• TEXT SHOWN
______

Log in to Twitter for Business and head to the campaigns page. Click the button that says “all” and in the drop down menu select “account”. This gives you aggregated data for all Promoted Account campaigns that have run or are running during the specified time period. You can access up to 90 days of data. NB: Initially you will be shown aggregated data for all Promoted Account campaigns run in the specified time period, you can get the data for individual campaigns by clicking the links below the graph.

promotedaccountredacted1

Impressions - the number of times your Promoted Account tweet has been seen in search results and/or timelines

Follows - the number of people who have followed your account via the Promoted Account campaign.

Spend - the total amount the campaign has cost to date.

CPF - Cost per follow – the amount you have paid for each new follower acquired through this campaign.

Conversions - If you have set up Twitter conversions, you will see the relevant figure here. For more information on setting up conversions, check out this section of the post.

These are the headline metrics and can be used to give you a solid overview of how a Promoted Account campaign is performing. It’s normal for the follows to impressions ratio to be quite low. Around one percent wouldn’t terrible. However, to use this information to its maximum potential, you need something to compare it to. Running two campaigns simultaneously will allow you to compare people’s reaction to them, allowing you to make improvements that will boost engagement rates. In effect, this is A/B testing.

______

• DATA PROVIDED
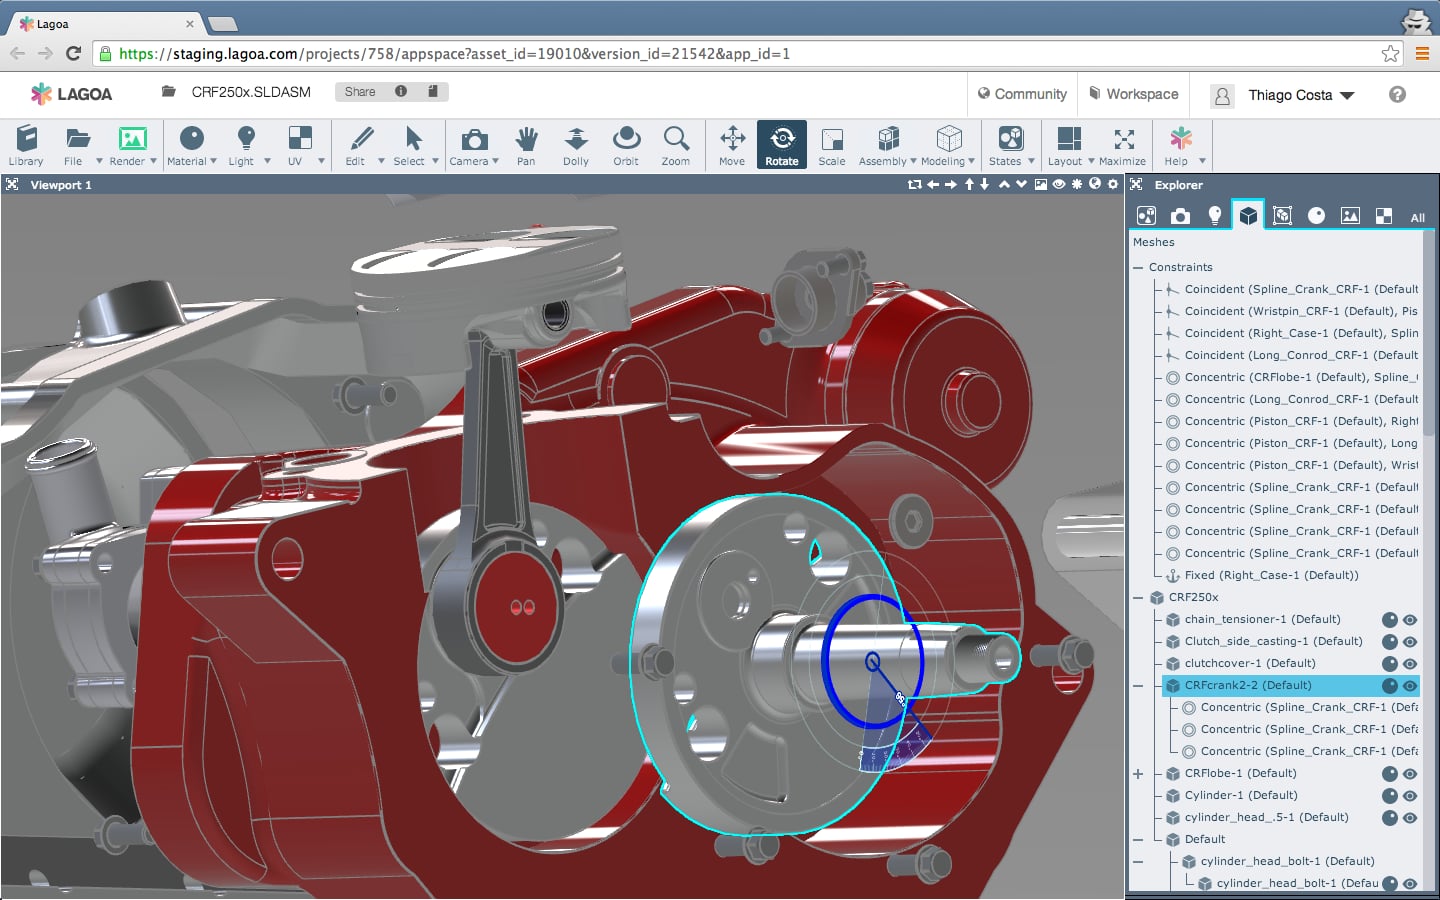
Task: Open the Library panel icon
Action: 26,146
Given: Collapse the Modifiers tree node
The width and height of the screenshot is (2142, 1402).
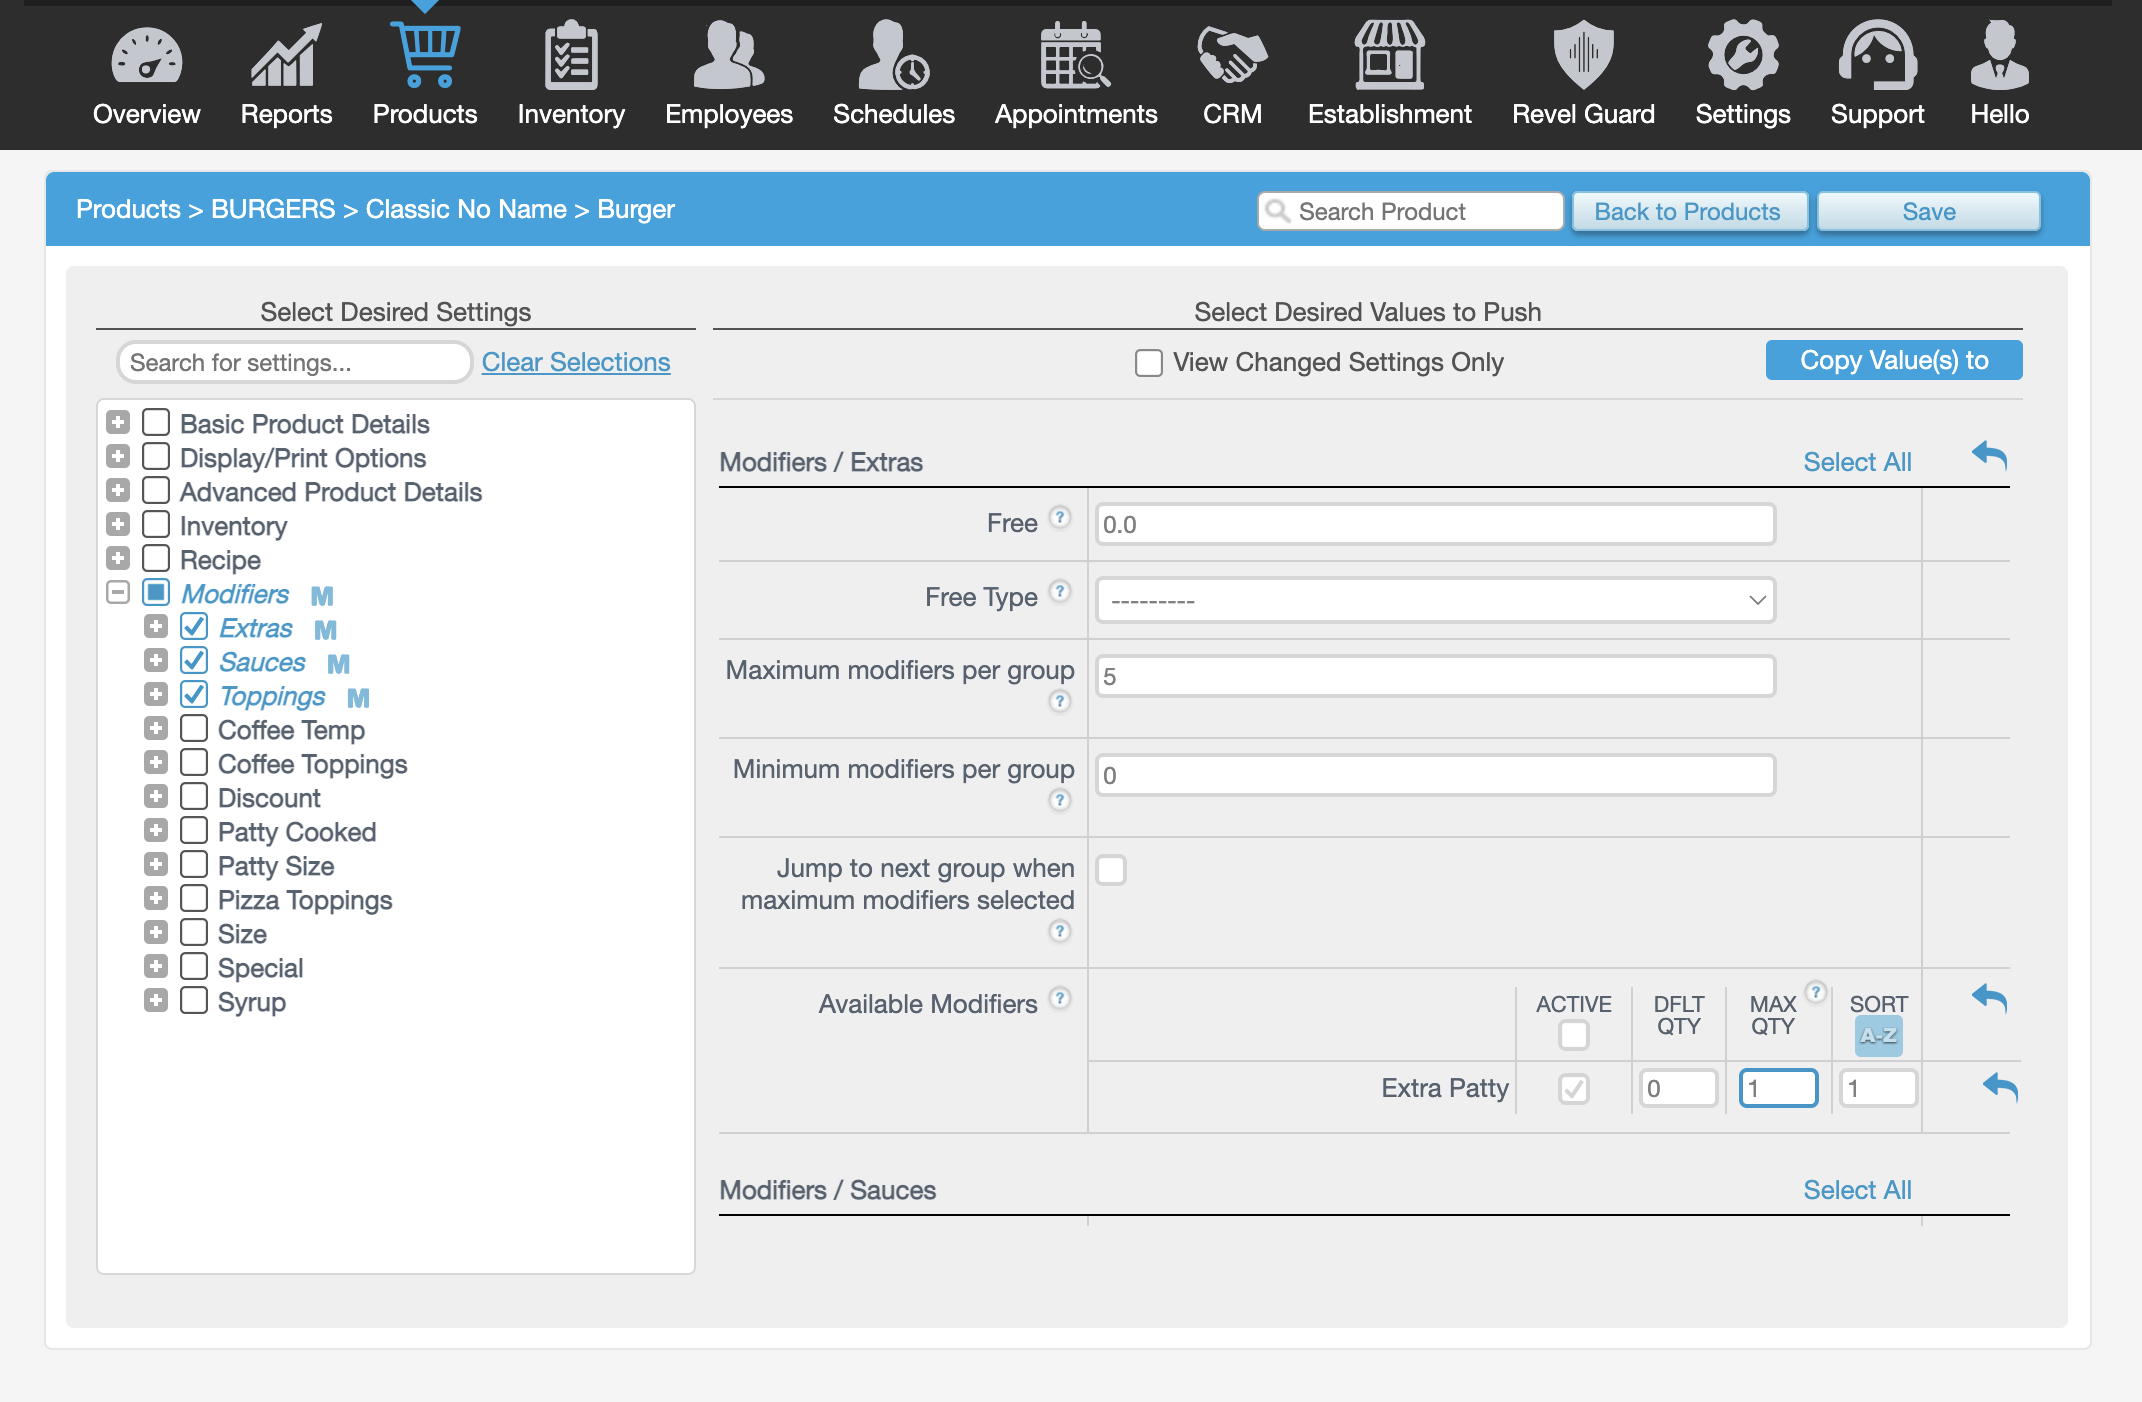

______

• EXERCISE INSTRUCTIONS
**a)** Why does the Promoted Account metrics text recommend running two campaigns at the same time? Answer in one to three sentences.
**b)** From the Promoted Account metrics text, reproduce word for word the part that opens with the words containing "Log in to Twitter" and closes with "Promoted Account campaign.".

• RESULTS FOR EACH TASK
**a)** The headline metrics are most useful when you have something to compare them to. Running two campaigns at once lets you compare how people react to each, so you can make improvements that boost engagement rates. This is, in effect, A/B testing.

**b)**
Log in to Twitter for Business and head to the campaigns page. Click the button that says “all” and in the drop down menu select “account”. This gives you aggregated data for all Promoted Account campaigns that have run or are running during the specified time period. You can access up to 90 days of data. NB: Initially you will be shown aggregated data for all Promoted Account campaigns run in the specified time period, you can get the data for individual campaigns by clicking the links below the graph.

promotedaccountredacted1

Impressions - the number of times your Promoted Account tweet has been seen in search results and/or timelines

Follows - the number of people who have followed your account via the Promoted Account campaign.